» ABOUT THIS TASK: Among the records below, find the line with "1316x903 pixels. Task: Switch" and the line with "Screen dimensions: 1209x980". Set down both and every line between, exactly and with no pictures, but nothing else.

Segment Start: INPUT RECORDS

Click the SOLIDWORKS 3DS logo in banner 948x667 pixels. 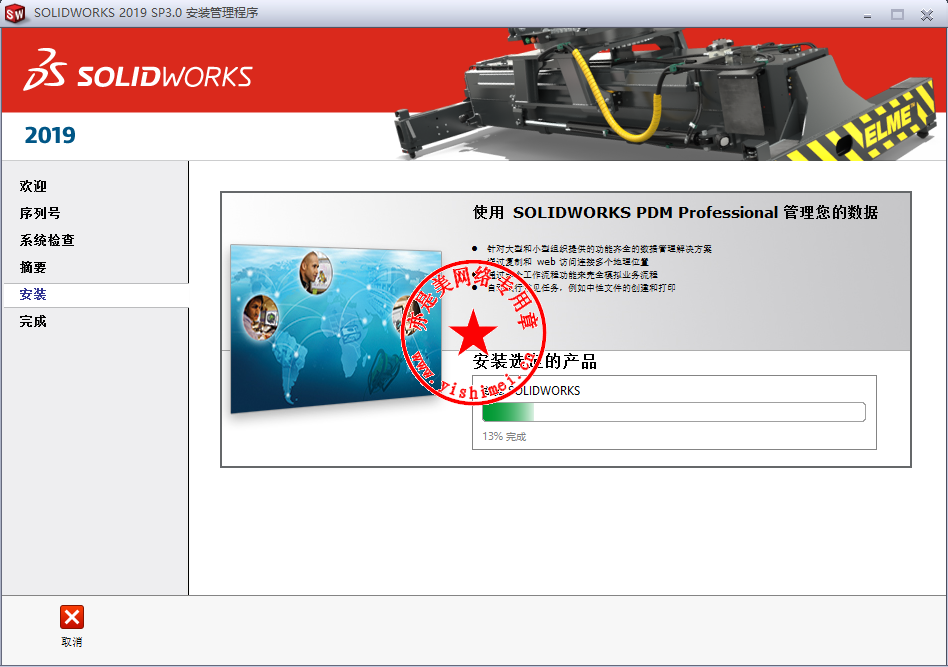tap(138, 70)
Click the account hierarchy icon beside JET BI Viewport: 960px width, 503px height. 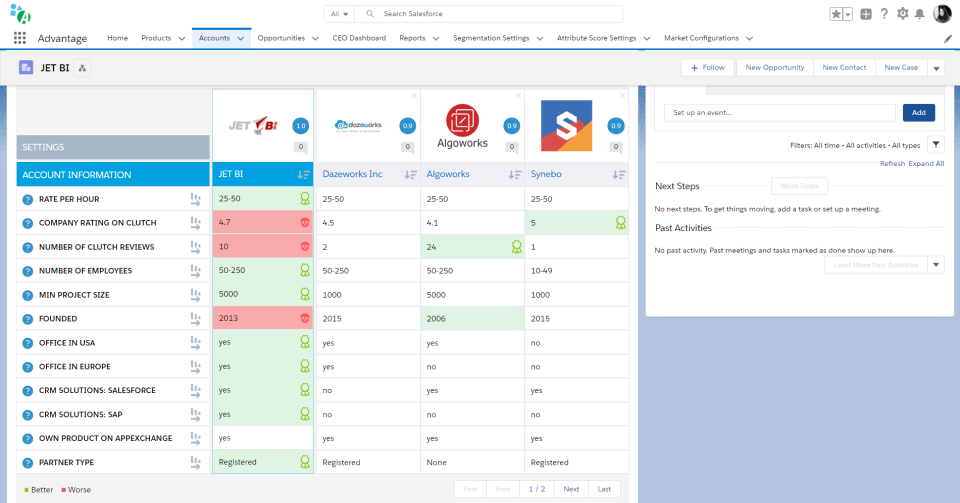click(x=82, y=68)

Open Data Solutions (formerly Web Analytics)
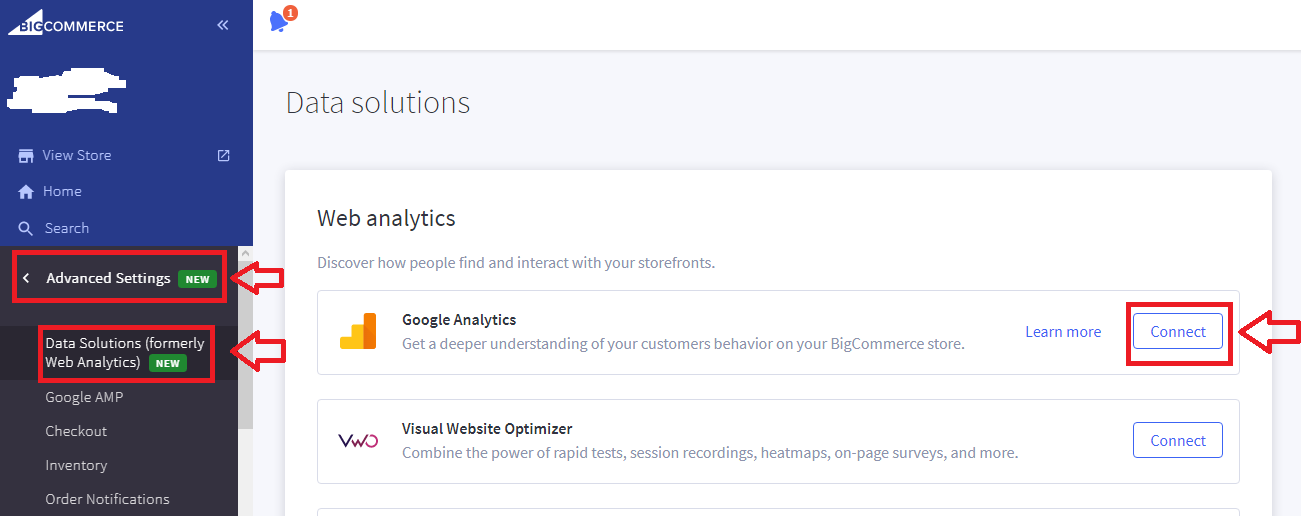(124, 352)
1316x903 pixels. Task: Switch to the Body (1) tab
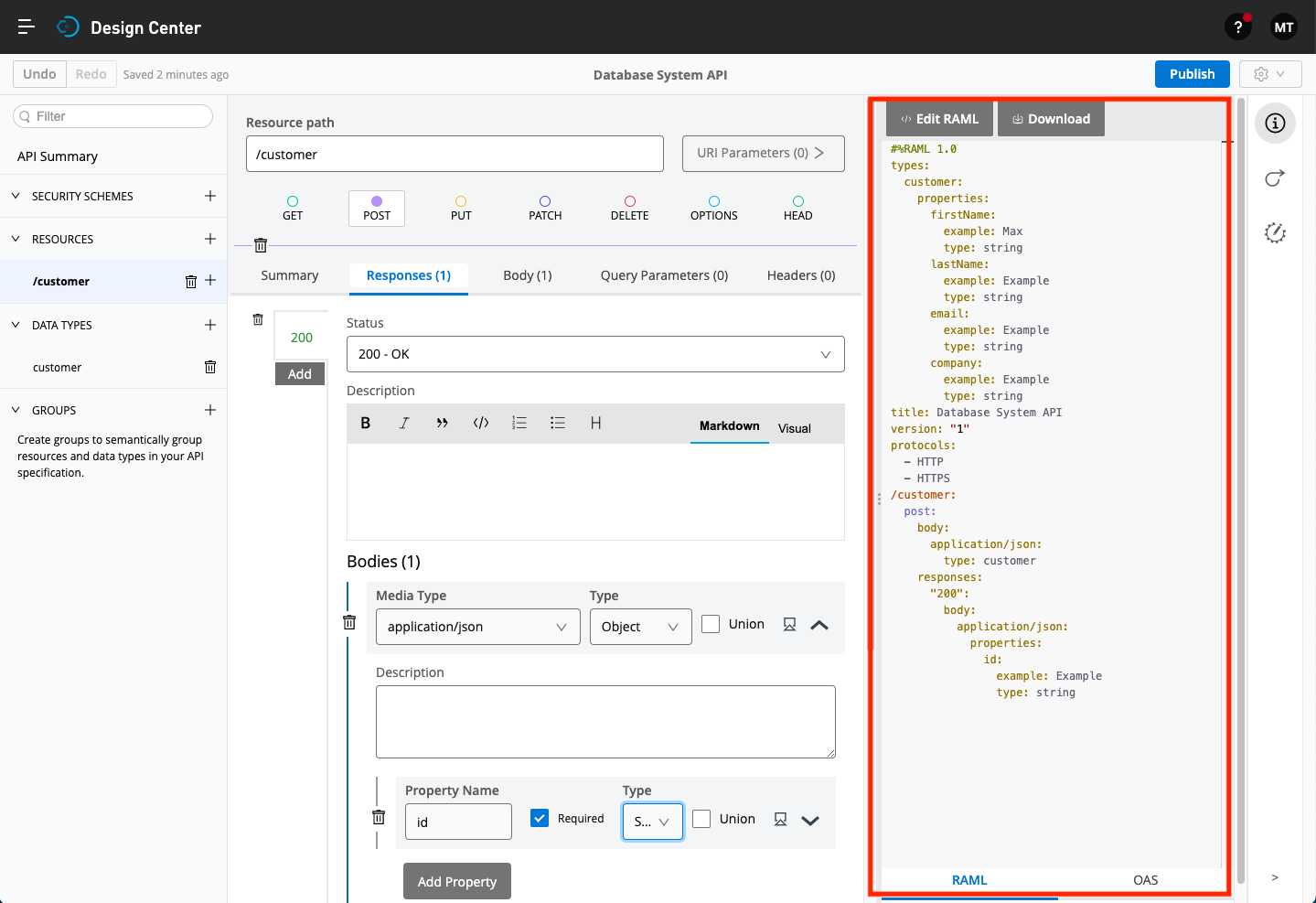click(528, 275)
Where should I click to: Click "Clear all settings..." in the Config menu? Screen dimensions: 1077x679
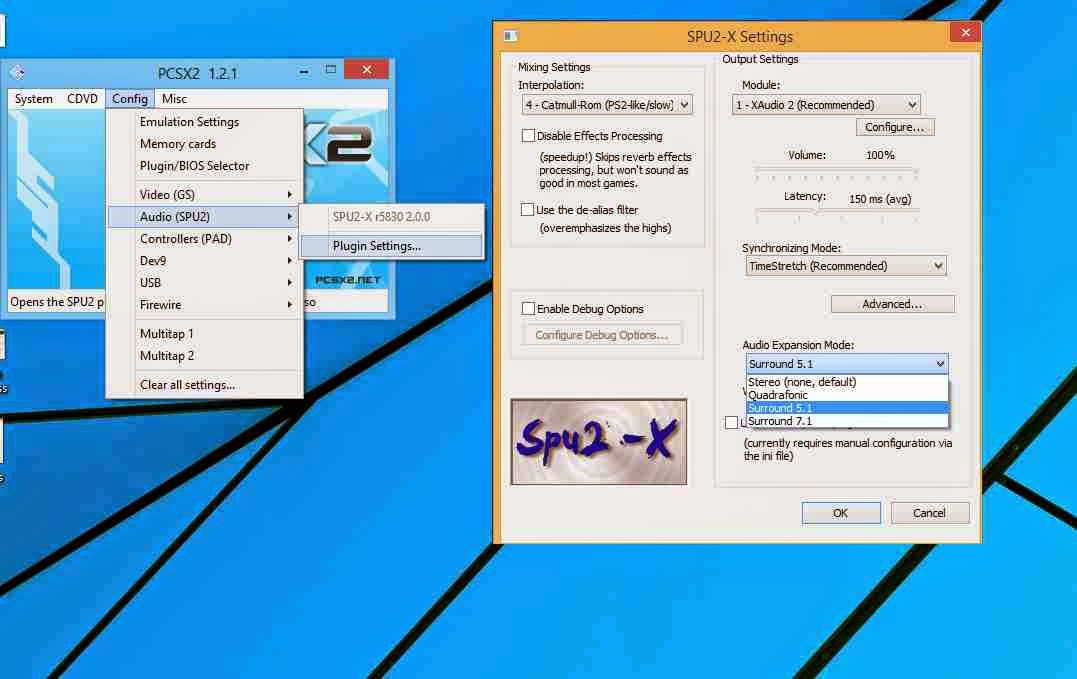(x=190, y=384)
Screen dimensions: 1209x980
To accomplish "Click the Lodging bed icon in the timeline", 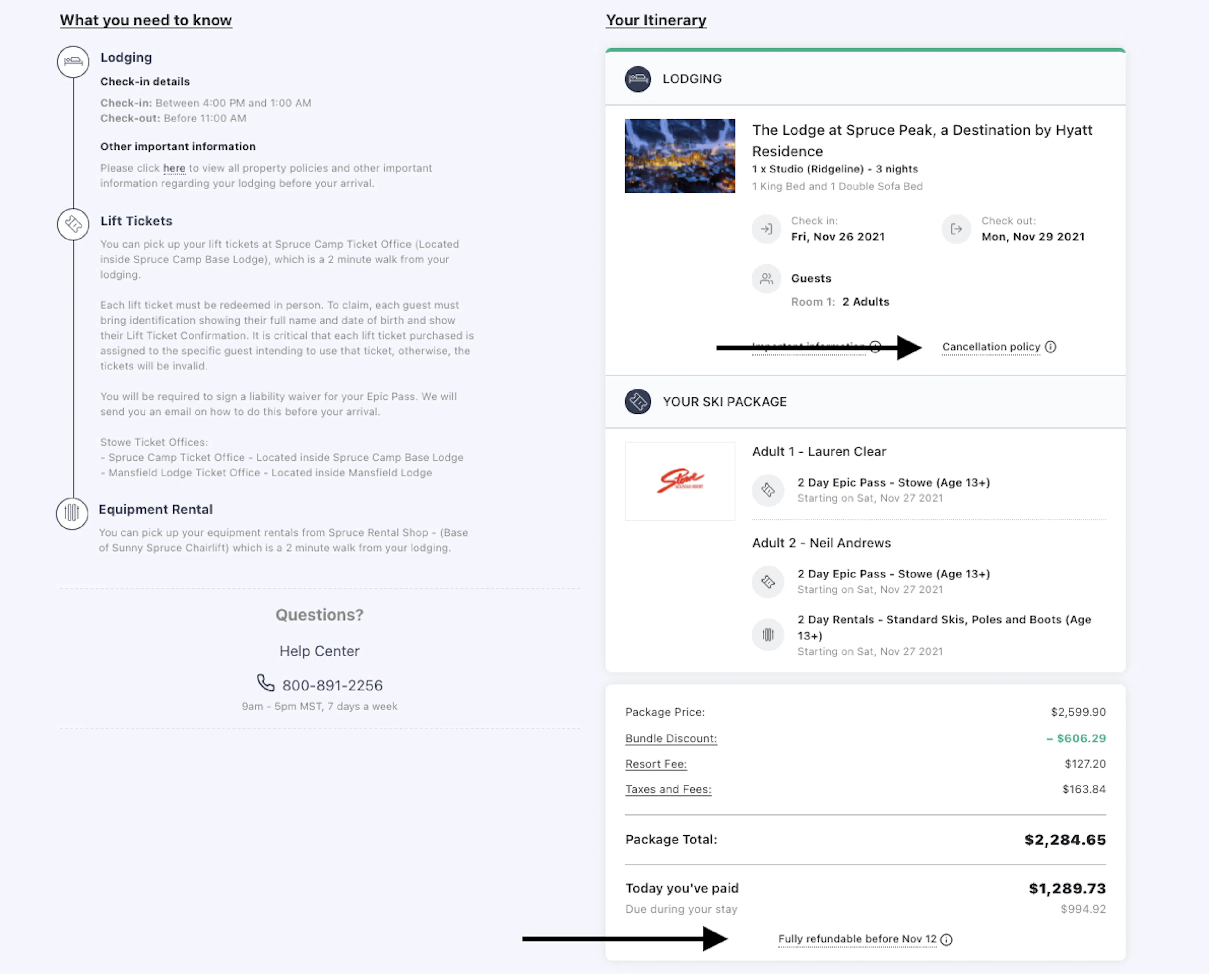I will click(73, 62).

Segment End: INPUT RECORDS

» SOLUTION TO THE PROBLEM:
1316x903 pixels. Task: Switch to the Body (1) tab
click(528, 275)
Where should I click to: Click "Clear all settings..." in the Config menu? Screen dimensions: 1077x679
(x=190, y=384)
Screen dimensions: 1209x980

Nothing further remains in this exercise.